The first one is sauerkraut. It is my first deliberately fermented food. A huge cabbage head came in our CSA box a couple of weeks ago. What to do with it? As I was reading Sandor Katz’s The Art of Fermentation, I couldn’t resist.

My mom and I went looking for a good crock, but all the right shapes we found (in non-specialty stores) had questionable glazes. Always know what glaze is on your cookware, and especially make sure there is no lead in it.

In the end we went with the ceramic liner of our crock pot.  We shredded the cabbage, layered it in the pot, with one tablespoon of salt on top of every inch of cabbage (except on the last layer), then submerged it in filtered tap water, crushing it down to get the air bubbles out, then weighed it with two plates, then a jar with water. We draped a towel over it so dust couldn’t get in.

It smelled something awful three days into the process, so I put it on the porch. The potent smell lasted a few days, then it became more neutral. On day 10 there was some surface mold, which was easily skimmed off.

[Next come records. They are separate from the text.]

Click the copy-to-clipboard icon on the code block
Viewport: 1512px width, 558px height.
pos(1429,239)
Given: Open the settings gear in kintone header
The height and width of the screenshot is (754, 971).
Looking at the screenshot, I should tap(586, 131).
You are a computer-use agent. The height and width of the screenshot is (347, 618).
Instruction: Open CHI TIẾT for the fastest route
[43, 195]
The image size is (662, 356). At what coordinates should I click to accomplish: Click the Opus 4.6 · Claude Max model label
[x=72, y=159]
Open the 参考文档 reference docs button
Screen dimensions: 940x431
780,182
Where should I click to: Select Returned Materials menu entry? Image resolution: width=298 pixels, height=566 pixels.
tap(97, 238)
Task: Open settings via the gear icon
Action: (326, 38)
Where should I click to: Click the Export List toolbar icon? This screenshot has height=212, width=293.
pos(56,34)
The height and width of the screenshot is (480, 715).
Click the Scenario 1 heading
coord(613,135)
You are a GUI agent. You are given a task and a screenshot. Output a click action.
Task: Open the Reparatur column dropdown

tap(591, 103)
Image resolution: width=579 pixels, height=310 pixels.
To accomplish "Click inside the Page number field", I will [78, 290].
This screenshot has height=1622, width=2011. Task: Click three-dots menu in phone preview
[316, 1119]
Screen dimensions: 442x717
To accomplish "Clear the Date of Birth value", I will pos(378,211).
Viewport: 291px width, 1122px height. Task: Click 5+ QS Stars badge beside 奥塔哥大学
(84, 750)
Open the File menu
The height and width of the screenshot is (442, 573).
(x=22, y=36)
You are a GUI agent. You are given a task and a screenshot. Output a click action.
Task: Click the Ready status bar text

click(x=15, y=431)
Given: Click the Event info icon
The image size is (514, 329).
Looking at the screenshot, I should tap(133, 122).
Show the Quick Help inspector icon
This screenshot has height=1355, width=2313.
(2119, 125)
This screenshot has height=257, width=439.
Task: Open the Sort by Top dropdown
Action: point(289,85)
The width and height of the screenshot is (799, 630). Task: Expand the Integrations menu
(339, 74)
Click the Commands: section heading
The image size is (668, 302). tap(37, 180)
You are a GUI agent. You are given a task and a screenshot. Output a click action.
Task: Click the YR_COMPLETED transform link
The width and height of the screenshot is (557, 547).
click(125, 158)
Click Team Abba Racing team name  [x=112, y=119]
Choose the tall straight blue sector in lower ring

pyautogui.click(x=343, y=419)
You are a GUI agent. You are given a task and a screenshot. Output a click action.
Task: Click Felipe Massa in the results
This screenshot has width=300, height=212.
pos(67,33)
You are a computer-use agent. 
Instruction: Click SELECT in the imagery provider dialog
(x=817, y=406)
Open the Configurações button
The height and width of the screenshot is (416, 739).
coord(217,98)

All the cabbage under the water surface was unaffected. It is now two weeks and it tastes delicious!  I think it’s ready!

I transferred the kraut with the brine into jars – careful to keep it all submerged – and put them in the fridge to eat it over the next couple of weeks.

I gave the chickens the large leaves that we put at the bottom and they are loving it!

The second ferment is comfrey liquor. No, it’s not  edible. At least, I wouldn’t drink it!

It took much longer to make. I started it in July. It required three buckets that fit into each other. The bottom one captures the liquid which drips down through the holes in the second bucket, which I stuffed with comfrey leaves from my garden. I have a comfrey patch right across from the chicken coop. The chicken, by the way, love to eat it. On top of the leaves I put a heavy paver and then on top of that a third bucket heavy with sand. I stood this in the shed for a couple of months. I checked it a month later and it was pretty bubbly, but it didn’t smell,  even though my internet sources say it should stink to high heaven! I swear I took a picture then, but I can’t find it. This was the state today:

Now a little over two months into the process, the  leaves (left in the picture above) are just fiber. The  liquid (right) is no longer bubbly, and it doesn’t smell. It’s a coffee brown-black and somewhat viscous.

A 5 gallon bucket stuffed with leaves yielded a little under 5 cups of liquor.

I will fertilize the berry bushes with this or keep it in a dark, cool place until Spring. I’ll dilute it as it’s very concentrated: one part of liquor per fifteen or so parts of water. Comfrey’s deep roots mine and bring up  especially potassium – comfrey is actually one of the few organic sources of potassium.